▶ [Task instructions]
Taking the line that contains "Where should I click to: Switch" as the first and the final line of the records as the last, write out every line between them exactly, ends included, and nothing else.

▶ [Data shown]
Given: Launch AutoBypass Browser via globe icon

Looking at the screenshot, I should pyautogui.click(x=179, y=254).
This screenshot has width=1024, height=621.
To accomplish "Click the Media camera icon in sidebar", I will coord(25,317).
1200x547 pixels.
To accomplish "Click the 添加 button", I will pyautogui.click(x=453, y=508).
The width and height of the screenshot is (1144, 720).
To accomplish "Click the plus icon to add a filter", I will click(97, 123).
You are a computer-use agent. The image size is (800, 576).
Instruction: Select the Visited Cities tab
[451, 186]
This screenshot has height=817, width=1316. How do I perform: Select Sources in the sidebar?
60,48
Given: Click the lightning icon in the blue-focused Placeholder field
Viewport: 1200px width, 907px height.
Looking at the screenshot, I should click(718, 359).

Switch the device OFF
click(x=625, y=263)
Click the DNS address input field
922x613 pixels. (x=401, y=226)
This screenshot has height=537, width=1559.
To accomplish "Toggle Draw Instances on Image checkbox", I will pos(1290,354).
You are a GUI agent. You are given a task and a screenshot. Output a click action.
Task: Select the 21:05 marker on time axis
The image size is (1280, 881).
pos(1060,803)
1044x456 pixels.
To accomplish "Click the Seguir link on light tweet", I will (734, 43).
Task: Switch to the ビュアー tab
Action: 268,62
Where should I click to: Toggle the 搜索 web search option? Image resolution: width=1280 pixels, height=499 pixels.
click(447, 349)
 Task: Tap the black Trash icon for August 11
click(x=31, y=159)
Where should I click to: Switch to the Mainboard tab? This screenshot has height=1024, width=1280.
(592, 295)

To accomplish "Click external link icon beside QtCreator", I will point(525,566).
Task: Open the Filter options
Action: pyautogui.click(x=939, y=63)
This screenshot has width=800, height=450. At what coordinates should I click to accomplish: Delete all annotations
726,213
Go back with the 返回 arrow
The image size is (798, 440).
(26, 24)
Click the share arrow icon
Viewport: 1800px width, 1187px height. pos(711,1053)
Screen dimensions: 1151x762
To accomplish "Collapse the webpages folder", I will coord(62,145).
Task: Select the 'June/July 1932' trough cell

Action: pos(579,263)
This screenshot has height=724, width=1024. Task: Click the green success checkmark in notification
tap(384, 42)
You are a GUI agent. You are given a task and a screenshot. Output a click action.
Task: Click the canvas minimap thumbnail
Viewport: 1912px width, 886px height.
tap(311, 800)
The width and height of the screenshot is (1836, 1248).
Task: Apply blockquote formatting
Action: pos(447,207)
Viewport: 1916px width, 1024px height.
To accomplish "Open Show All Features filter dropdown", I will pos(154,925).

▶ [Response below]
Where should I click to: Switch to the Mainboard tab? This screenshot has height=1024, width=1280.
(592, 295)

To accomplish "Click external link icon beside QtCreator", I will point(525,566).
Task: Open the Filter options
Action: pyautogui.click(x=939, y=63)
This screenshot has width=800, height=450. At what coordinates should I click to accomplish: Delete all annotations
726,213
Go back with the 返回 arrow
The image size is (798, 440).
(26, 24)
Click the share arrow icon
Viewport: 1800px width, 1187px height. pos(711,1053)
Screen dimensions: 1151x762
To accomplish "Collapse the webpages folder", I will coord(62,145).
Task: Select the 'June/July 1932' trough cell

Action: pos(579,263)
This screenshot has height=724, width=1024. Task: Click the green success checkmark in notification
tap(384, 42)
You are a GUI agent. You are given a task and a screenshot. Output a click action.
Task: Click the canvas minimap thumbnail
Viewport: 1912px width, 886px height.
tap(311, 800)
The width and height of the screenshot is (1836, 1248).
Task: Apply blockquote formatting
Action: pos(447,207)
Viewport: 1916px width, 1024px height.
To accomplish "Open Show All Features filter dropdown", I will pos(154,925).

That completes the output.